In their Motions, Defendants seek dismissal of Plaintiff's state law claims based on a number of affirmative defenses arising under the SCTCA. “The provisions of the [SCTCA] establishing limitations on and exemptions to the liability of the State, its political subdivisions, and employees, while acting within the scope of official duty, must be liberally construed in favor of limiting liability of the State.” Hawkins, 594 S.E.2d 557, 563 (S.C. Ct. App. 2004). However, the “governmental entity asserting the [SCTCA] as an affirmative defense bears the burden of establishing a limitation upon liability or an exception to the waiver of immunity.” Id. Moreover, “a motion to dismiss filed under Federal Rule of Procedure 12(b)(6), which tests the sufficiency of the complaint, generally cannot reach the merits of an affirmative defense, such as the defense that the plaintiff's claim is time-barred.” Goodman v. Praxair, Inc., 494 F.3d 458, 464 (4th Cir. 2007) (en banc); see Goldfarb, 791 F.3d at 508 (“While no absolute bar exists, a motion to dismiss under Rule 12(b)(6) does not typically resolve the applicability of defenses to a well-pled claim.”); Tobey v. Jones, 706 F.3d 379, 387 (4th Cir. 2013) (stating that a motion to dismiss under Rule 12(b)(6) “does not resolve contests surrounding facts, the merits of a claim, or the applicability of defenses”).

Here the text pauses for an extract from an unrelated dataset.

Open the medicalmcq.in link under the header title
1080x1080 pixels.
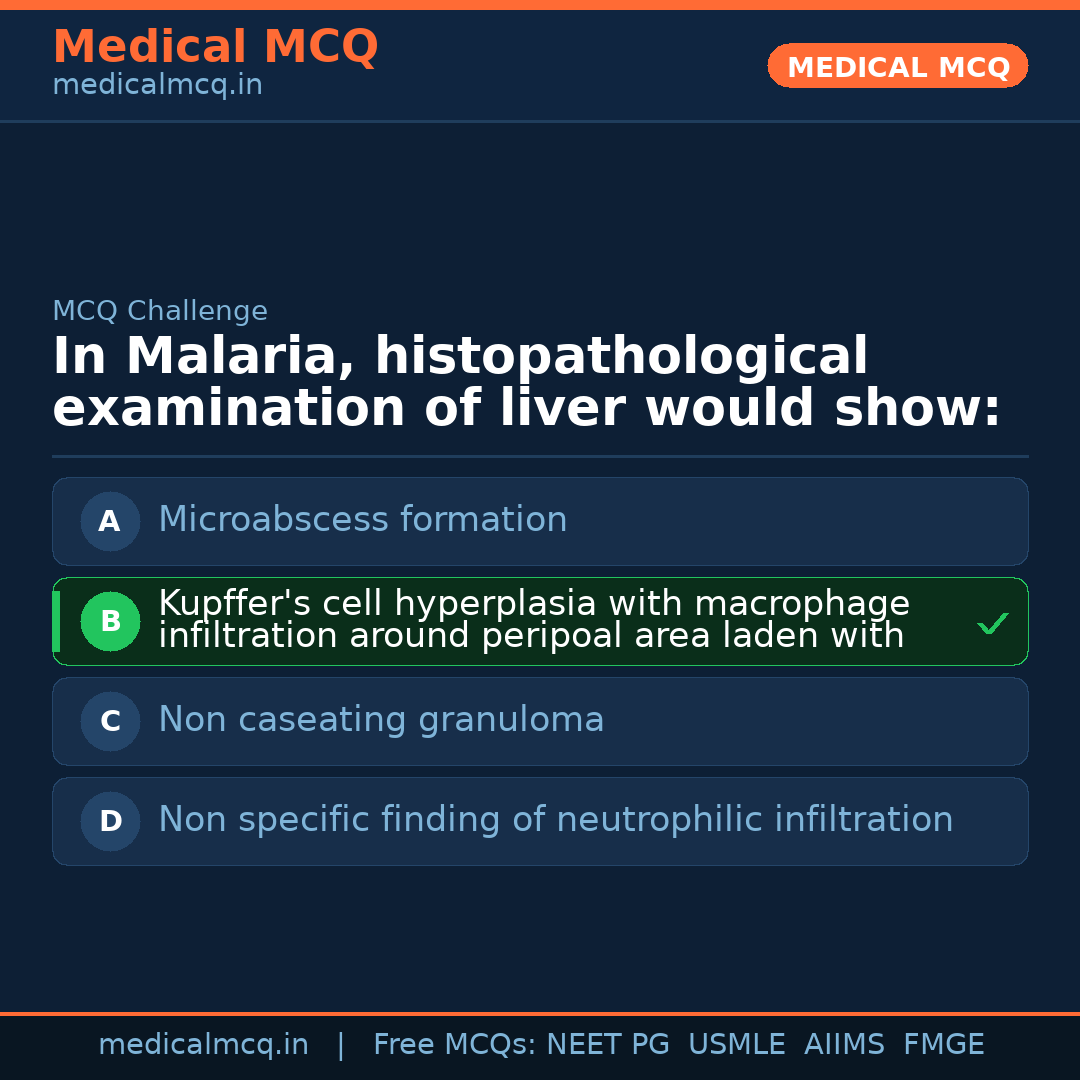(x=157, y=86)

However, “in the relatively rare circumstances where facts sufficient to rule on an affirmative defense are alleged in the complaint, the defense may be reached by a motion to dismiss filed under Rule 12(b)(6). This principle only applies, however, if all facts necessary to the affirmative defense clearly appear on the face of the complaint.Goodman, 494 F.3d at 464 (emphasis in original) (internal quotation marks and bracket omitted). With these standards in mind, the undersigned considers Defendants' affirmative defenses.

1. The Statute of Limitations Defense

The Sheriff Defendants argue that Plaintiff's claims for negligence, false arrest, false imprisonment, assault, battery, conspiracy, and defamation should be dismissed as being filed past the applicable two-year statute of limitations. ECF No. 28-1 at 5. The Moncks Corner Defendants argue that all of Plaintiff's state law claims, except for her claim for malicious prosecution, are time-barred. ECF No. 26 at 3-4.

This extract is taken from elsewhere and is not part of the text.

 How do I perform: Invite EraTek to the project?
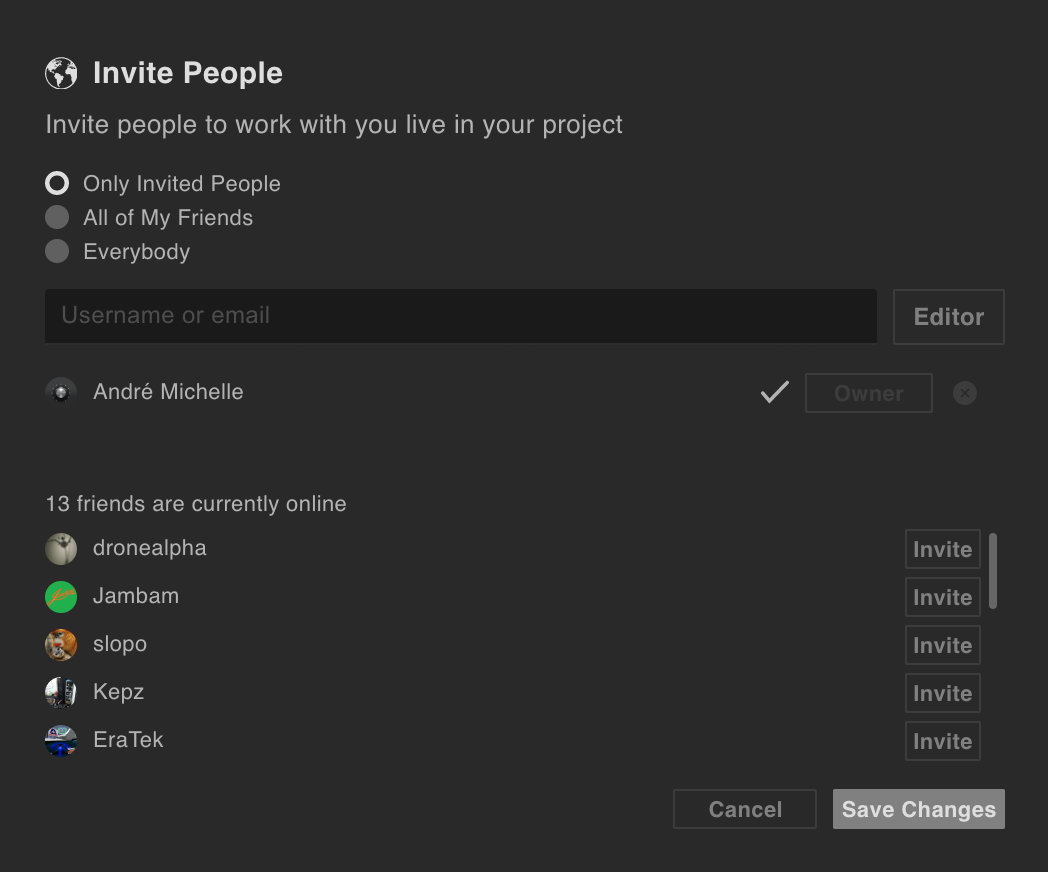pos(942,740)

South Carolina law provides a two-year statute of limitations for “an action for libel, slander, or false imprisonment.” S.C. Code Ann. § 15-3-550. Similarly, claims governed by the SCTCA are generally subject to a two-year limitations period:

Except [as to certain persons under disability], any action brought pursuant to [the SCTCA] is forever barred unless an action is commenced within two years after the date the loss was or should have been discovered; provided, that if the claimant first filed a claim pursuant to this chapter then the action for damages based upon the same occurrence is forever barred unless the action is commenced within three years of the date the loss was or should have been discovered.
S.C. Code Ann. § 15-78-110. To trigger the three-year statute of limitations under § 15-78-110, a party must follow the procedure outlined in § 15-78-80, which requires the filing of a verified claim. Flateau, 584 S.E.2d at 418. Plaintiff neither alleges nor argues that she filed a verified claim pursuant to S.C. Code Ann. § 15-78-80. Therefore, the SCTCA's two-year statute of limitations is applicable to this action. See id.

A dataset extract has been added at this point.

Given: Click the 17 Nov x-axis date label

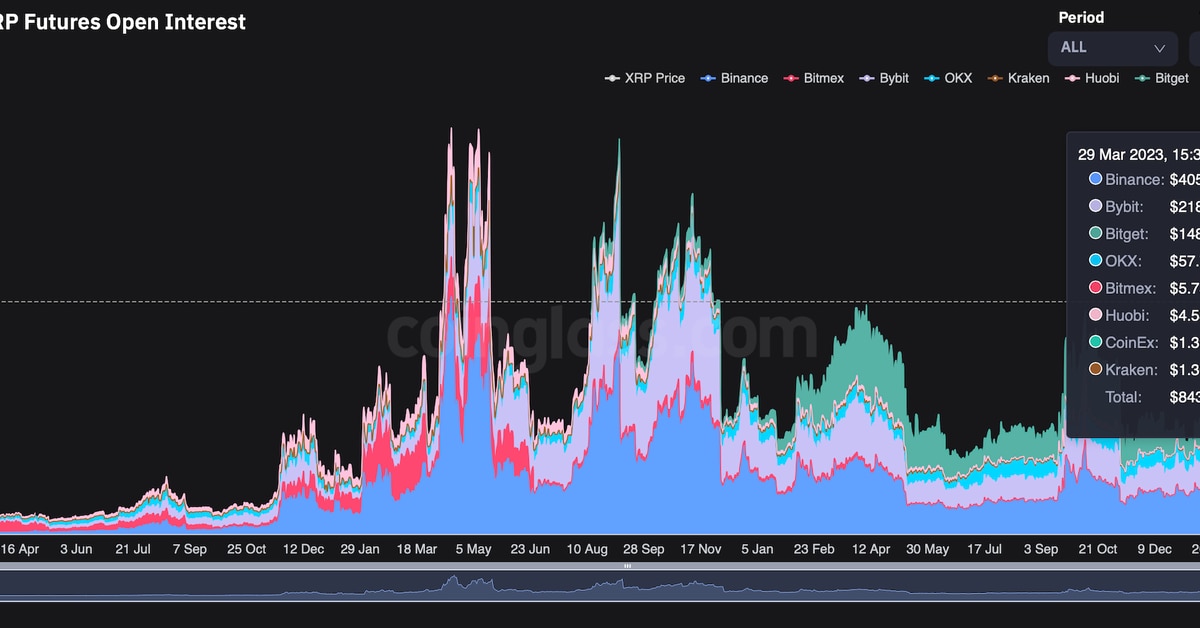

Plaintiff argues, however, that the SCTCA's statute of limitations should not apply in this case because each state law cause of action, except for the negligence/gross negligence claim, contains an element of intent. ECF No. 33 at 5. Thus, she reasons, if the Court accepts the allegations in the Second Amended Complaint as true, Defendants “acted with the intent to harm Plaintiff, which would exclude them from any immunity granted to them by the SCTCA pursuant to § 15-78-70(b).” Id. at 10.

Plaintiff's argument conflates the concept of immunity with the overall applicability of the statute. Section 15-78-70(b) only “lifts the immunity normally enjoyed by governmental employees if they act outside the scope of their employment or their actions constitute fraud, malice, an intent to harm, or a crime of moral turpitude.” Price v. Town of Atl. Beach, No. 4:12-CV-02329-MGL, 2013 WL 5945728, at *5 (D.S.C. Nov. 6, 2013) (quoting Flateau, 584 S.E.2d at 419). It does not, however, alter the general rule that the SCTCA “constitutes the exclusive remedy for any tort committed by an employee of a governmental entity” in the scope of official duty. S.C. Code Ann. § 15-78-70(a); see Smith v. Ozmint, 394 F.Supp.2d 787, 792 (D.S.C. 2005). More particularly, “[a]bsolutely nothing in subsection (b) references a limitations period and, as part of the general Tort Claims Act statutory scheme, it is subject to the Act's statute of limitations as prescribed in S.C. Code. Ann. § 15-78-110.” Flateau, 584 S.E.2d at 419. Accordingly, the undersigned finds no merit to Plaintiff's argument that the SCTCA's statute of limitations does not apply to Plaintiff's state law claims.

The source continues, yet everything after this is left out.